The modified build files location is the same as your original so again no impact to how includes and other realtive paths are located, plus upx should already exist so will not be searched for.

If like me you do not have a standard install location for AutoHotkey just remember that the build files can exist either in HkC's directory or in a directory named compiler above HkC's current path.

When the above does not apply alternate paths to the two primary build files must be specified using the hkc_a2e and hkc_bin options.

Upx will also be searched for in the directory path of the file specified through the hkc_a2e option

Ahk2Exe.exe - No custom builds, only supported official builds.

AutoHotkeySC.bin - Only supported official builds or most recent build of AutoHotkey_L.
(Not the 20 kb smaller interpreters that are available. )

Upx.exe - Is required by HkC so it can unpack Ahk2Exe for many other elements to proceed, also it is required if you want to pack the output with upx for size reduction..

* None of the original build files are directly modified in any way, alternately named copies are created and deleted by HkC in its own directory during the build process *

CONTENTS

Files found in the release archive:
HkC.exe - Main program.
HkC.chm - Offline compiled html document.
HkC - Command shell based nfo format quick reference. (used by HkC if it has a console subsystem)
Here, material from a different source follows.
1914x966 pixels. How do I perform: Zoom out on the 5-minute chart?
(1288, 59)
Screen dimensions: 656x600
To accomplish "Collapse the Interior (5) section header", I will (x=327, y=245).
[EG] very basic examples (Yes these are really bad, I am an utter n00b with ahk, no time to write better ones yet)
Mcecs.ahk - A script that contains embedded HkC options.
Ascfg.ahk - The same script without the embedded options.
Quicklaunch.bat - Example of the save as quicklaunch.bat gui menu option. (modified for release)
Quicklaunch.ahk - Example of the save as quicklaunch.ahk gui menu option. (modified for release)
Build.cfg - Contains the HkC build options for Ascfg.ahk.
DefBinRes.cfg - A sample cfg template which contains the resource and version info values that are found in AutoHotkeySC.bin.
[RES] directory contains files used in the above examples.

UPDATES

General

Now supports the most recent ansi and unicode builds of AutoHotkey_L by Lexikos.
If upx cannot be found it will be searched for in the compiler directory or the path defined for Ahk2Exe.
Fixed the hkc_tmp option, If temp build files already exist they will now be replaced with the new files.
Log output for resource jobs with no description will now show the resource filename instead of '?'
Log output for execution jobs with no description will now show the program filename instead of '?'
Fixed a bug when saving options after a build would save the temp version info resource entry.

Gui

Ahk build version menu improved and Ahk_L versions added to it.
All browse/save dialog requests should now work as you would expect them too.
Fixed bugs in resource and execution tabs where a job element could not be added without a description.
Fixed a bug in auto version info inclusion where clicking build multiple times would stop it working.
Added alternate packer commandline string field to the options tab.
Browsing for alternate build files will auto fill the path and filename if the relative edit boxes are empty.
Using the ~np switch will disable camo options and the user seed box becomes the password box.

Config

Added the ~np commandline option to disable the camouflage process of the fuzzing procedure.
The hkc_rnd option now accepts numbers and characters and controls camo options or password.
The hkc_alt option now holds any upx or alternate packer commandline string. hkc_pak still enables it.